Medical Claims Specialist

Pasig, National Capital Region
Posted 5 days ago
Company:
Risewave Consulting Inc.
Company Description:
As one of the world's leading human resource service organizations, Risewave, which is powered by Comrise, provides customized talent solutions that exceed our clients needs in various business scenarios. With our vast network of top talent, based all over the globe, we can lead your organization toward success. More about Risewave: 5,000,000+ highly qualified candidates 2,000+ leading & emerging global clients 38 years of experience in talent solution 18 years of successful local practice 16 subdivision areas Our Solutions: Executive Search Recruitment Process Outsourcing Flexible Staffing Cross Border Services Recruitment Sharing Platform
Contract Type:
Full Time
Experience Required:
1 year
Education Level:
Senior High School
Number of vacancies:
5

Job Description

You will be responsible for collections, account follow up, billing and allowance posting for the accounts assigned.
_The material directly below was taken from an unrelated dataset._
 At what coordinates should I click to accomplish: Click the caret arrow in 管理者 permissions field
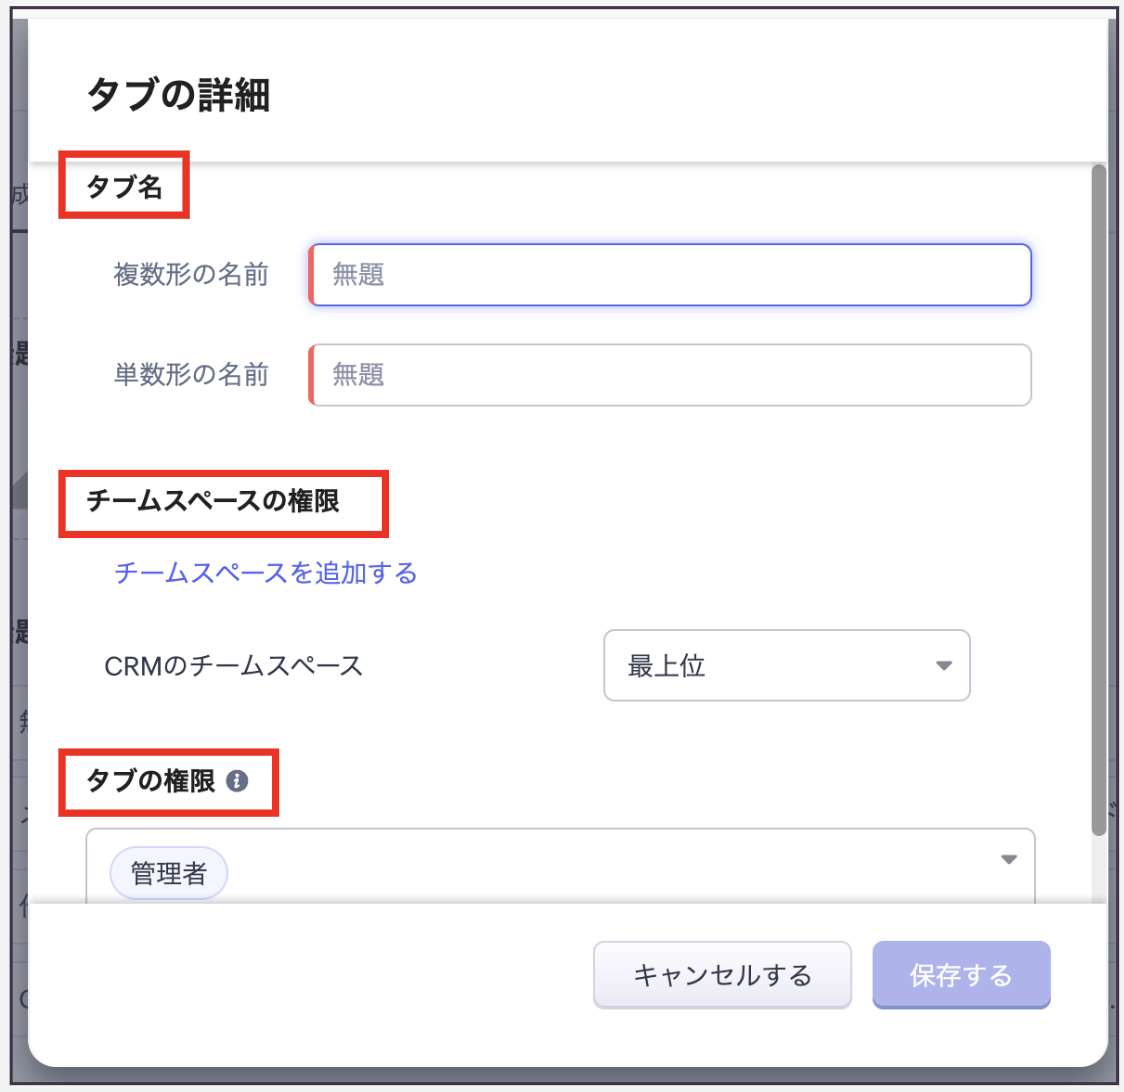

Duties and Responsibilities:
• Follow-up with payers to ensure timely resolution of all outstanding claims, via phone, emails, fax or websites.
• Meets and maintains daily productivity/quality standards established in departmental policies.
• Uses the workflow system, client host system and other tools available to them to collect payments and resolve accounts.
• Adheres to the policies and procedures established for the client/team.
• Knowledge of timely filing deadlines for each designated payer.
• Performs research regarding payer specific billing guidelines as needed.
• Ability to analyze, identify and resolve issues causing payer payment delays.
• Ability to analyze, identify and trend claims issues to proactively reduce denials.
• Communicates to management any issues and/or trends identified.
• Initiate appeals when necessary.
• Ability to identify and correct medical billing errors.
• Send appropriate appeals, accurate requesting information, supporting documentation, and effective communication to complete recovery process.
• Understanding of under or over payments and credit balance processes.
• Assist with special A/R projects as needed. Analytical skills and the ability to communicate results are required.
• Act cooperatively and courteously with patients, visitors, co-workers, management and clients.
• Use, protect and disclose patients’ protected health information (PHI) only in accordance with Health Insurance Portability and Accountability Act (HIPAA) standards.
• Work independently from assigned work queues.
• Maintain confidentiality at all times.
• Maintain a professional attitude.
• Other duties as assigned by the management team

Qualifications:
• Completed at least High School education
• With minimum 1 year of Healthcare Account Receivable/Collections in a BPO setting or environment (claims payments processing, claims status and tracking, Medical Billing, AR Follow ups, Denials and Appeals-outbound healthcare providers)
• Experienced on medical billing/ AR Collections.
• Background in calling insurance (Payer) to verify claim status and payment dispute.
• Must be amenable to work onsite and night shift.